=== What you need to do ===
What you return must match the records exactly.

=== Source material ===
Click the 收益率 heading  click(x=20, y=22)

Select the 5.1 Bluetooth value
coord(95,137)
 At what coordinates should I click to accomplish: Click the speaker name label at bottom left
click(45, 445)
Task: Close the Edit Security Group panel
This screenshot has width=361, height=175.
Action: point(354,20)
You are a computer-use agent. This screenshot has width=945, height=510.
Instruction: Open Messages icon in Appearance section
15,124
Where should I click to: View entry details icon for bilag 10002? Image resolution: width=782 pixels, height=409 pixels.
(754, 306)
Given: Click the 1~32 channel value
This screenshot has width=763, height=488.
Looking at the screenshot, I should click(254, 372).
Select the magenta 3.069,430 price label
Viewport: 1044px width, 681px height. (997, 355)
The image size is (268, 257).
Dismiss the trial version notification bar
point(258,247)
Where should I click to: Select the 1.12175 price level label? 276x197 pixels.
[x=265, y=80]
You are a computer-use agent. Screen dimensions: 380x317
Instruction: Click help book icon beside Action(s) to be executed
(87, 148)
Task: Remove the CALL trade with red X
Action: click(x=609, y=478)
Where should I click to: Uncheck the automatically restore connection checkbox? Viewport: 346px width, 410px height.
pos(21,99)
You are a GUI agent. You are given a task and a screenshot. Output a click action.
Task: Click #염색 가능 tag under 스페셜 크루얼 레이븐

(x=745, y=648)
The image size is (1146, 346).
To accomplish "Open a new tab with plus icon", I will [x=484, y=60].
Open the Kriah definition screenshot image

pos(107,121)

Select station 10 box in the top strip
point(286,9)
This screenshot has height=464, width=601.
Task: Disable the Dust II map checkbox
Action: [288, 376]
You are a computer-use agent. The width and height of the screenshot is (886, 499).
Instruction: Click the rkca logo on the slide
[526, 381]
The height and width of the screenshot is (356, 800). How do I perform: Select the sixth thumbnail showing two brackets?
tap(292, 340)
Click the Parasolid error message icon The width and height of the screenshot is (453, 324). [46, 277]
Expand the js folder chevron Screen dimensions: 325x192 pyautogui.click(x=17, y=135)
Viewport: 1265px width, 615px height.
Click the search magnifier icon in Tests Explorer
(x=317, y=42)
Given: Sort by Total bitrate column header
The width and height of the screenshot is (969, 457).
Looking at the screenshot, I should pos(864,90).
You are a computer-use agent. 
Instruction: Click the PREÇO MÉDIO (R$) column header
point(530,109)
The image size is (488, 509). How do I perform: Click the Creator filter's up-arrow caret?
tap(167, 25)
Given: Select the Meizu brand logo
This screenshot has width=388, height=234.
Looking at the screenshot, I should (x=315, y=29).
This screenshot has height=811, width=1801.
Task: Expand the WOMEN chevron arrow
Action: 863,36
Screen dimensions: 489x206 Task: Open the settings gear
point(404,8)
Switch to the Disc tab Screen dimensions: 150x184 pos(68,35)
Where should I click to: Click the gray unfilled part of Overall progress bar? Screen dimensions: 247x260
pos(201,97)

=== Answer to this task ===
Click the 收益率 heading  click(x=20, y=22)

Select the 5.1 Bluetooth value
coord(95,137)
 At what coordinates should I click to accomplish: Click the speaker name label at bottom left
click(45, 445)
Task: Close the Edit Security Group panel
This screenshot has width=361, height=175.
Action: point(354,20)
You are a computer-use agent. This screenshot has width=945, height=510.
Instruction: Open Messages icon in Appearance section
15,124
Where should I click to: View entry details icon for bilag 10002? Image resolution: width=782 pixels, height=409 pixels.
(754, 306)
Given: Click the 1~32 channel value
This screenshot has width=763, height=488.
Looking at the screenshot, I should click(254, 372).
Select the magenta 3.069,430 price label
Viewport: 1044px width, 681px height. (997, 355)
The image size is (268, 257).
Dismiss the trial version notification bar
point(258,247)
Where should I click to: Select the 1.12175 price level label? 276x197 pixels.
[x=265, y=80]
You are a computer-use agent. Screen dimensions: 380x317
Instruction: Click help book icon beside Action(s) to be executed
(87, 148)
Task: Remove the CALL trade with red X
Action: click(x=609, y=478)
Where should I click to: Uncheck the automatically restore connection checkbox? Viewport: 346px width, 410px height.
pos(21,99)
You are a GUI agent. You are given a task and a screenshot. Output a click action.
Task: Click #염색 가능 tag under 스페셜 크루얼 레이븐

(x=745, y=648)
The image size is (1146, 346).
To accomplish "Open a new tab with plus icon", I will [x=484, y=60].
Open the Kriah definition screenshot image

pos(107,121)

Select station 10 box in the top strip
point(286,9)
This screenshot has height=464, width=601.
Task: Disable the Dust II map checkbox
Action: [288, 376]
You are a computer-use agent. The width and height of the screenshot is (886, 499).
Instruction: Click the rkca logo on the slide
[526, 381]
The height and width of the screenshot is (356, 800). How do I perform: Select the sixth thumbnail showing two brackets?
tap(292, 340)
Click the Parasolid error message icon The width and height of the screenshot is (453, 324). [46, 277]
Expand the js folder chevron Screen dimensions: 325x192 pyautogui.click(x=17, y=135)
Viewport: 1265px width, 615px height.
Click the search magnifier icon in Tests Explorer
(x=317, y=42)
Given: Sort by Total bitrate column header
The width and height of the screenshot is (969, 457).
Looking at the screenshot, I should pos(864,90).
You are a computer-use agent. 
Instruction: Click the PREÇO MÉDIO (R$) column header
point(530,109)
The image size is (488, 509). How do I perform: Click the Creator filter's up-arrow caret?
tap(167, 25)
Given: Select the Meizu brand logo
This screenshot has width=388, height=234.
Looking at the screenshot, I should (x=315, y=29).
This screenshot has height=811, width=1801.
Task: Expand the WOMEN chevron arrow
Action: 863,36
Screen dimensions: 489x206 Task: Open the settings gear
point(404,8)
Switch to the Disc tab Screen dimensions: 150x184 pos(68,35)
Where should I click to: Click the gray unfilled part of Overall progress bar? Screen dimensions: 247x260
pos(201,97)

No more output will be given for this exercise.